◆ DATA ENTRIES ◆
◇ ◇ ◇ ◇

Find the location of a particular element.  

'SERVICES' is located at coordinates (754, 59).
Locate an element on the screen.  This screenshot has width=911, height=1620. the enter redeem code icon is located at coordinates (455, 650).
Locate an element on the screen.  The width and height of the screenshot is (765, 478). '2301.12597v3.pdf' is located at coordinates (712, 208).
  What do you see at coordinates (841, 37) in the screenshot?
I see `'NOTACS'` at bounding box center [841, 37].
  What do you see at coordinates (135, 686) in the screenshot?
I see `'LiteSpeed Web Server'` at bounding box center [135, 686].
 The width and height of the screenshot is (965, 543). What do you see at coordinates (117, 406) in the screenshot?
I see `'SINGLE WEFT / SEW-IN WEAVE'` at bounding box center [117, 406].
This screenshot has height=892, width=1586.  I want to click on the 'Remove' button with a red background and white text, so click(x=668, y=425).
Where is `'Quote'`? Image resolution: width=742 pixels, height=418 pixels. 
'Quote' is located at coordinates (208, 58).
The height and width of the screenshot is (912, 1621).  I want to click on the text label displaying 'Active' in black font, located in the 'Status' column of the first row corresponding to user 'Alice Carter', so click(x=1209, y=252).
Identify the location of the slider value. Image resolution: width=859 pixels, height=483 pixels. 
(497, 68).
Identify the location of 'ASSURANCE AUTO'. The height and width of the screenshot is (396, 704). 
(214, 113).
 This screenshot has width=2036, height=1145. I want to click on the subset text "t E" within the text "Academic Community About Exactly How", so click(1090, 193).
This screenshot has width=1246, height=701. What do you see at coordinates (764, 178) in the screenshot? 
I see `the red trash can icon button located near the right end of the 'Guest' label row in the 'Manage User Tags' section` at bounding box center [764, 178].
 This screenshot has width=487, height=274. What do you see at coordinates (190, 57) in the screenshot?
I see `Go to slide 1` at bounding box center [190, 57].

◇ ◇ ◇ ◇

Copy all of the items above word for word, keeping every line unchanged.

◆ TASK ANSWER ◆
Find the location of a particular element.  

'SERVICES' is located at coordinates (754, 59).
Locate an element on the screen.  This screenshot has width=911, height=1620. the enter redeem code icon is located at coordinates (455, 650).
Locate an element on the screen.  The width and height of the screenshot is (765, 478). '2301.12597v3.pdf' is located at coordinates (712, 208).
  What do you see at coordinates (841, 37) in the screenshot?
I see `'NOTACS'` at bounding box center [841, 37].
  What do you see at coordinates (135, 686) in the screenshot?
I see `'LiteSpeed Web Server'` at bounding box center [135, 686].
 The width and height of the screenshot is (965, 543). What do you see at coordinates (117, 406) in the screenshot?
I see `'SINGLE WEFT / SEW-IN WEAVE'` at bounding box center [117, 406].
This screenshot has height=892, width=1586.  I want to click on the 'Remove' button with a red background and white text, so click(x=668, y=425).
Where is `'Quote'`? Image resolution: width=742 pixels, height=418 pixels. 
'Quote' is located at coordinates (208, 58).
The height and width of the screenshot is (912, 1621).  I want to click on the text label displaying 'Active' in black font, located in the 'Status' column of the first row corresponding to user 'Alice Carter', so click(x=1209, y=252).
Identify the location of the slider value. Image resolution: width=859 pixels, height=483 pixels. 
(497, 68).
Identify the location of 'ASSURANCE AUTO'. The height and width of the screenshot is (396, 704). 
(214, 113).
 This screenshot has width=2036, height=1145. I want to click on the subset text "t E" within the text "Academic Community About Exactly How", so click(1090, 193).
This screenshot has width=1246, height=701. What do you see at coordinates (764, 178) in the screenshot? 
I see `the red trash can icon button located near the right end of the 'Guest' label row in the 'Manage User Tags' section` at bounding box center [764, 178].
 This screenshot has width=487, height=274. What do you see at coordinates (190, 57) in the screenshot?
I see `Go to slide 1` at bounding box center [190, 57].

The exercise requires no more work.